[Reading text]:
################

Parent, Sponsor and each of the H&F Equityholders entered into an interim investors agreement on August 3, 2011. The interim investors agreement provides for, among other things, the following:

 

   

Restrictions on Actions under the Merger Agreement. Sponsor has agreed to cause Parent not to amend the merger agreement in a manner that is materially adverse to the H&F Equityholders or disproportionately adverse to the H&F Equityholders relative to Sponsor without the prior written approval of the H&F Equityholders.

 

   

Restrictions on Terminating the Debt Commitment Letter. Sponsor has agreed to cause Parent and Merger Sub not to terminate the debt commitment letter without the prior written approval of the H&F Equityholders, unless Parent has obtained replacement financing subject to maintaining a minimum amount of funded indebtedness (as described below), which financing is approved by Sponsor.

################

[Available data]:
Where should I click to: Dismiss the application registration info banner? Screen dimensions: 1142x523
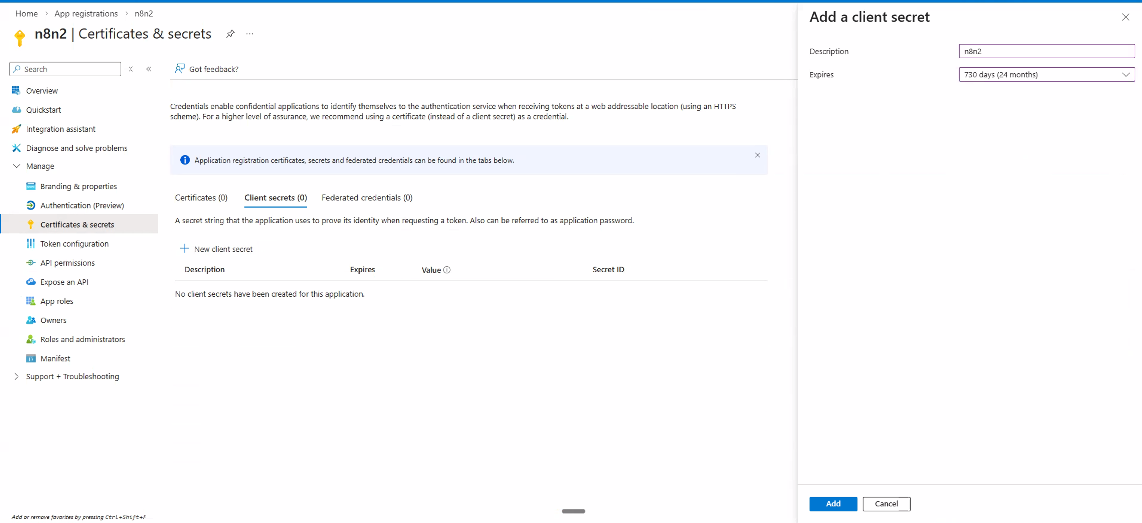tap(757, 155)
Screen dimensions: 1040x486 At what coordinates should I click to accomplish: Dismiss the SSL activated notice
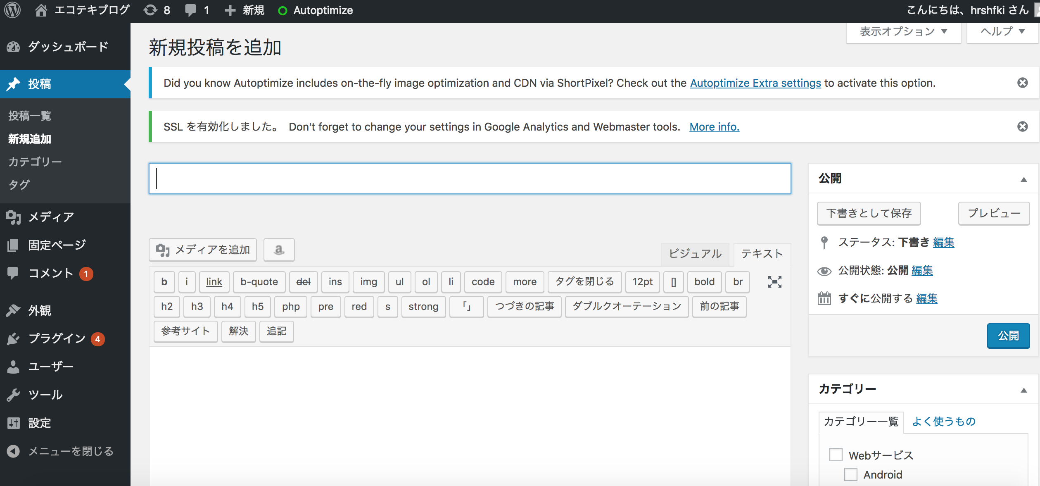pos(1022,126)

################

[What this exercise asks]:
1 > Write out the passage on the interim investors agreement from "Parent, Sponsor and" to "the H&F Equityholders.".
2 > Answer these questions using the passage on the interim investors agreement.
(a) On what date did Parent, Sponsor and the H&F Equityholders enter into the interim investors agreement?
(b) Whose prior written approval is required before Parent may amend the merger agreement in a manner materially adverse to the H&F Equityholders?
(c) Which party must approve any replacement financing that Parent obtains in place of the debt commitment letter?
3 > Continue the passage on the interim investors agreement from the point where it stops.

[The answers]:
1 >
Parent, Sponsor and each of the H&F Equityholders entered into an interim investors agreement on August 3, 2011. The interim investors agreement provides for, among other things, the following:

 

   

Restrictions on Actions under the Merger Agreement. Sponsor has agreed to cause Parent not to amend the merger agreement in a manner that is materially adverse to the H&F Equityholders or disproportionately adverse to the H&F Equityholders relative to Sponsor without the prior written approval of the H&F Equityholders.

2 >
(a) August 3, 2011
(b) The H&F Equityholders
(c) Sponsor

3 >
Syndication of Equity Commitments. Sponsor is permitted to syndicate its and the H&F Equityholders’ respective equity commitments to third party co-investors. The first $200.0 million of syndicated equity will reduce Sponsor’s cash equity commitment, the next $85.0 million will reduce the H&F Equityholders’ rollover equity commitment and the next $120.0 million will reduce Sponsor’s cash equity commitment. Any co-investor to whom a portion of Sponsor’s or the H&F Equityholders’ respective equity commitments are so syndicated will be required to become a party to the interim investors agreement. No such syndication will relieve Sponsor or the H&F Equityholders of their respective equity commitments pursuant to the equity commitment letter or the Rollover Letter.

 

   

Minimum Funded Indebtedness and Cash Equity Commitment. The interim investors agreement provides for a minimum funded indebtedness of Parent and its subsidiaries of $1.65 billion and a minimum aggregate cash equity commitment to Parent by Sponsor of $550.0 million.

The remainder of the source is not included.